Friday, August 26, 2011

The Osprey Book of Secret Hideaways of Flamboyant International Dictators



Remember this picture? It appeared in November 2001, as the hunt for Osama Bin Laden built up its full Western movie denouement steam. The evil mastermind's secret hideout, invented by an excited Anglo-American press unknowingly unfurling pre-programmed narratives, resulting in a USA Today infographic that mixed equal parts threads of sourced urban legend and Silver Age Batcave cross-section. Edward Jay Epstein has a brilliant deconstruction of the whole thing at his Fictoid Series, explaining how the imaginative alignment of this image with our idea of how the story was supposed to go was so potent that Tim Russert and Donald Rumsfeld grimly discussed the drawing on Meet the Press.
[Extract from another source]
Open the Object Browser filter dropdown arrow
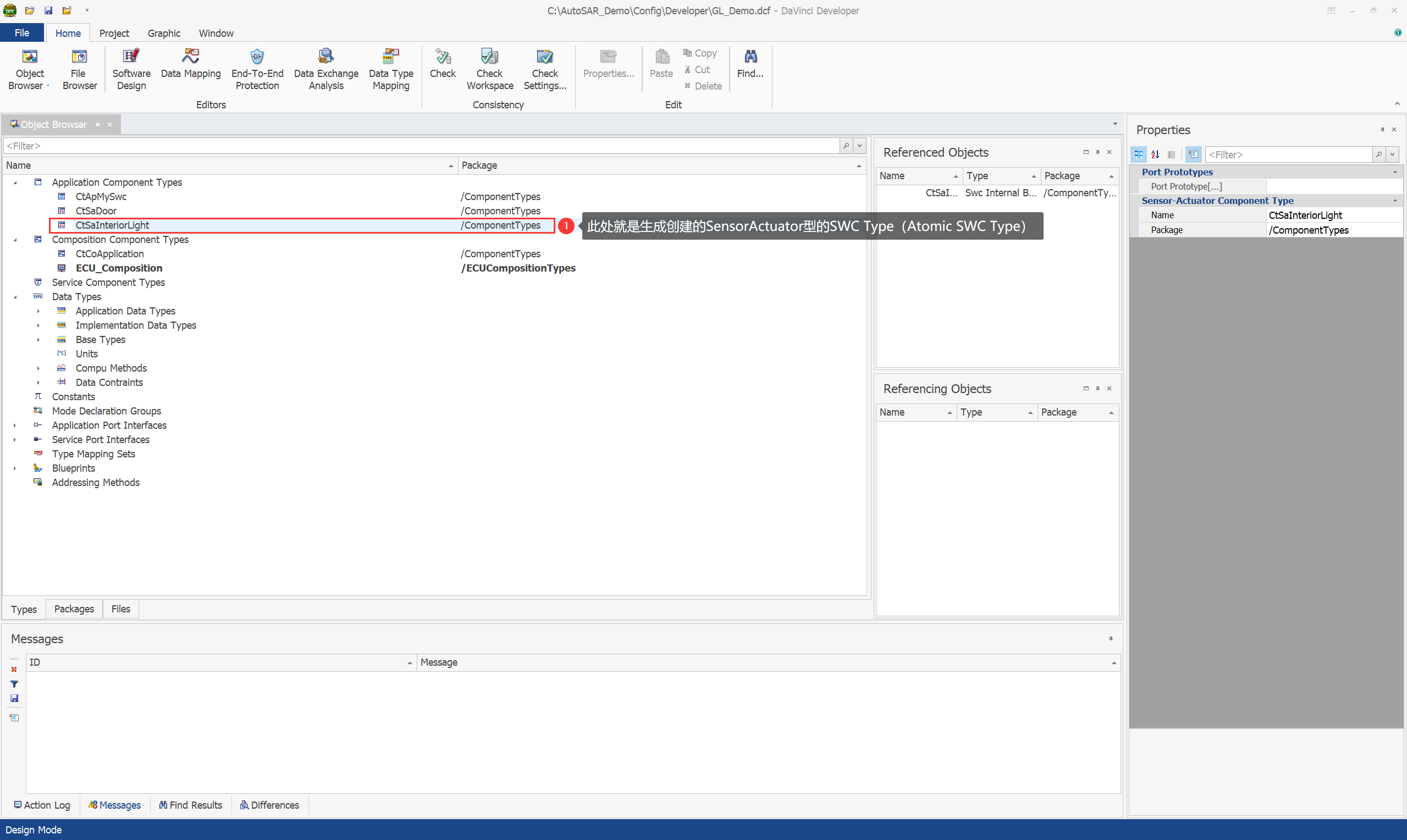The width and height of the screenshot is (1407, 840). click(860, 146)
I am still waiting for my 1/72 scale Airfix playset. In 2004, I got the next best thing—in the local hobby shop, a military modeler's guide to how to create your own: The Osprey book Afghanistan Cave Complexes 1979-2004: "Mountain strongholds of the Mujahideen, Taliban & Al Qaeda", part of the Fortress series.
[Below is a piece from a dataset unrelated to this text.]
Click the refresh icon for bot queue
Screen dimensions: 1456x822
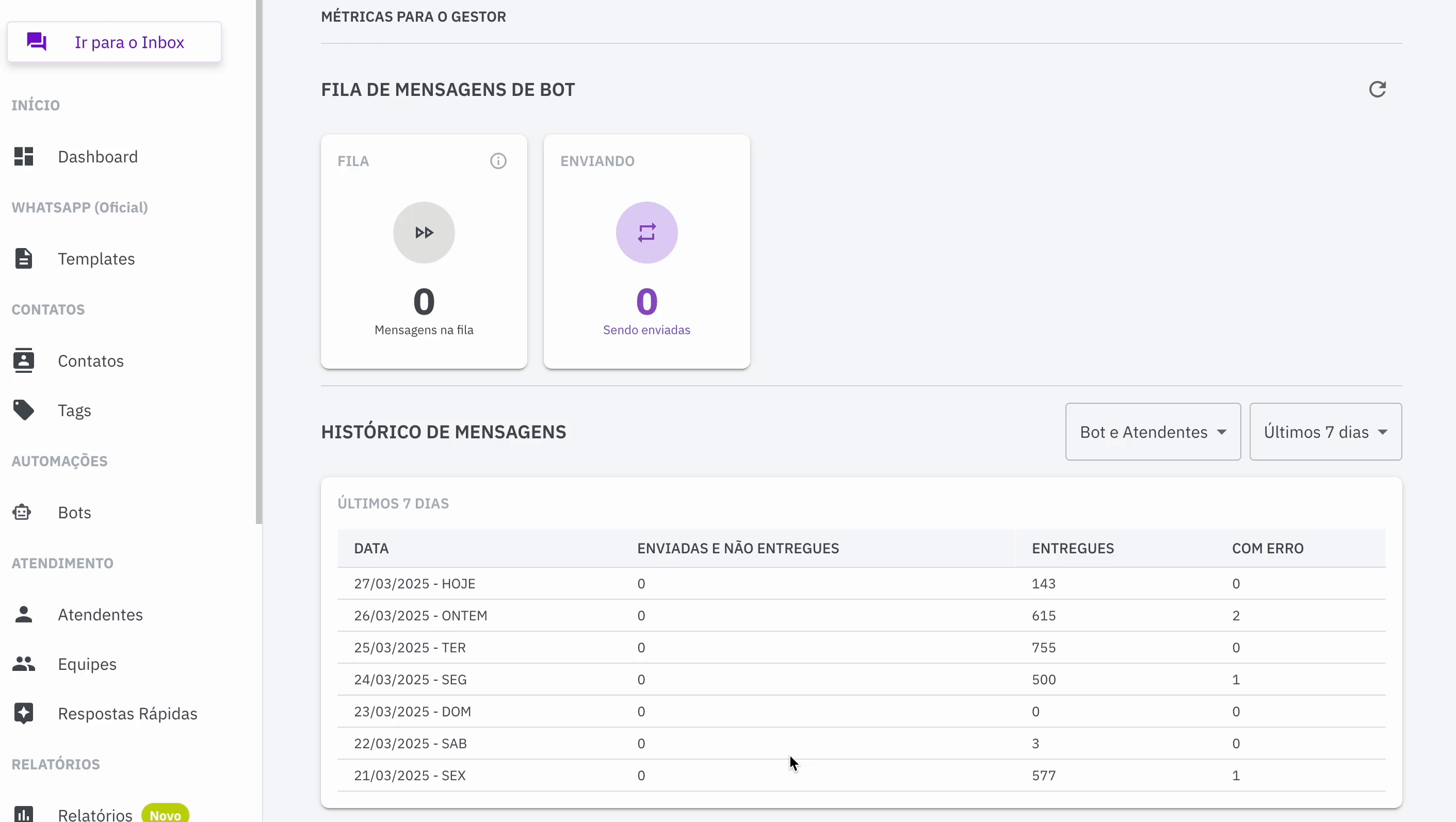(x=1377, y=89)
And now I have Richard Fernandez's brilliant fresh Qaddafied analysis of the Secret Underground Fortress meme over at The Belmont Club.

Our media loves the Blofeld narrative. Because they think just like we do. The built architecture of contemporary geopolitics needs to conform to the narrative architecture of the library of movies playing out at all times on the back of our foreheads. The lone 007, or the elite MIF squad, needs to find the bad guy and his Easter eggs inside the secret fortress, to get to the next level. That was the really brilliant thing about Christopher Nolan's Inception: the way it tasked the secret mission force with actually assaulting the imaginary fortresses of our dreams.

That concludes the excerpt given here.